Du psychique "autonome" et de son "environnement"...
Pour Guénon, derrière les forces de la nature, il existe "quelque chose d'un autre ordre, dont elles ne sont réellement que le véhicule et comme l'apparence extérieure"; autrement dit, des "entités psychiques" dont les modernes, limités par leurs conceptions "scientistes", ne soupçonnent même pas l'existence.
Mais, plus encore que dans le domaine matériel et social, c'est dans le domaine psychique que Guénon reconnaît les signes de l' "âge sombre". Des auteurs traditionnalistes, constatant que certaines manifestations d'influences subtiles se manifestent de plus en plus ouvertement, croient pouvoir s'en réjouir en y voyant le signe d'une disparition du matérialisme.
Mais Guénon répond qu'il s'agit là d'une substitution au matérialisme de quelque chose de plus grave encore. Car si le matérialisme, ou plus précisément "la négation qu'il représente", a servi efficacement à interdire à l'homme l'accès des possibilités d'ordre supérieur, elle ne saurait déchaîner les forces inférieures qui seules peuvent mener à son dernier point l'oeuvre de désordre et de dissolution.
Ce qui revient à dire ceci ; il y a pire que le refus de toute spiritualité, et c'est la pseudo-spiritualité, la spiritualité à rebours. C'est cette pseudo-spiritualité qui aura pour principale fonction de faire pénétrer dans le monde "les forces dissolvantes et destructives du domaine subtil inférieur", celles-ci devant provoquer la "subversion" annonciatrice de la fin de notre période cyclique.
Une parodie illusoire du spirituel.
Le caractère essentiel de cette "pseudo-spiritualité" est d'être "parodique" ; elle imitera les aspects de la spiritualité véritable, mais non sans que cette imitation ne comporte "un élément grotesque" qui ne saurait échapper à des observations "non suggestionnées".
De cette parodie, René Guénon cite plusieurs exemples pris dans le "domaine public" : "les pseudo-rites "civiques" et "laïques", qui visent à fournir à la "masse" un substitut purement humain des vrais rites religieux... ; le "naturalisme"... "dont le véritable propos est de faire croire que l' "état de nature" se confond avec l'animalité"... ; "l'organisation des loisirs"..., "idée contradictoire en elle-même et qui menace... le simple repos de l'être humain".
L'une des plus frappantes caractéristiques de la "pseudo-spiritualité" est la confusion qu'elle commet entre les domaines "psychique" et "spirituel". Cette confusion, remarque Guénon, est déjà ancienne, si l'on songe que Descartes "confondait en une même entité tout ce qui n'est pas le corps, cette entité étant indifféremment désignée par les termes d' "âme" et d' "esprit".

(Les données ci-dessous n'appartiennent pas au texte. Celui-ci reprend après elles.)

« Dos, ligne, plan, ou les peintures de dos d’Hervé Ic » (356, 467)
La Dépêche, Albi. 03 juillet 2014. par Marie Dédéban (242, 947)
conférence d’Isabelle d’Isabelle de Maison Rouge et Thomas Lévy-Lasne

De nos jours, cette confusion est devenue familière, où le nom d' "esprit" est donné couramment "à des entités psychiques qui n'ont certes rien de spirituel". On peut d'ailleurs commettre la confusion du psychique et du spirituel de deux manières : soit en réduisant le spirituel au psychique (ce qui est le fait d'une certaine psychologie moderne), soit en prenant au contraire le psychique pour le spirituel.
La seconde confusion est sans doute plus dangereuse que la première, car elle conduit ceux qui la commettent à se donner l'illusion de la spiritualité, alors qu'ils obtiennent des résultats d'ordre purement "sensible".